* Exercise
All that is needed is an exact copy of the lines from the beginning of the data below through the line containing "Task: Step into the function call", minus the pictures.

Records drawn from a dataset:

□ □ □

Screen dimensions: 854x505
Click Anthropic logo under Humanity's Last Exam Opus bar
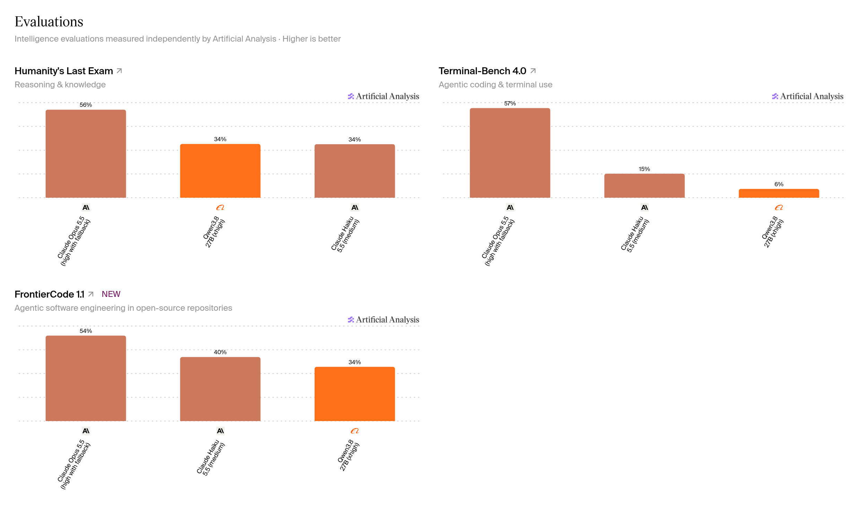(x=86, y=207)
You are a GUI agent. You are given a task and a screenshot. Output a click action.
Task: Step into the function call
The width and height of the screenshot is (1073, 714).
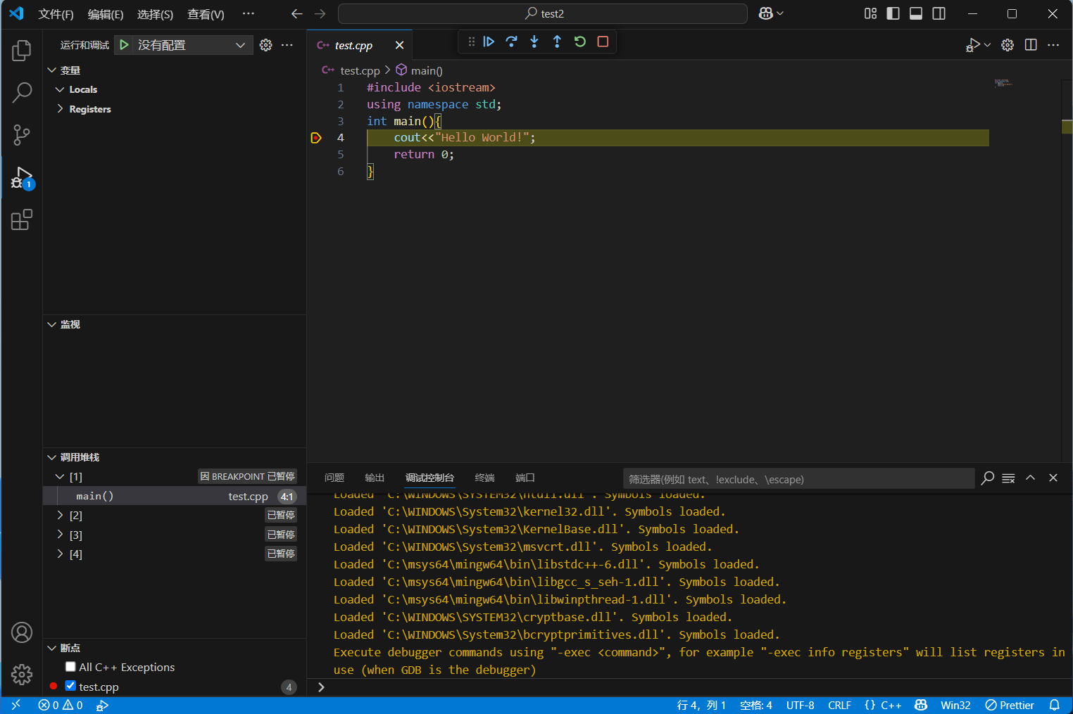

□ □ □

* Exercise answer
Screen dimensions: 854x505
Click Anthropic logo under Humanity's Last Exam Opus bar
(x=86, y=207)
You are a GUI agent. You are given a task and a screenshot. Output a click action.
Task: Step into the function call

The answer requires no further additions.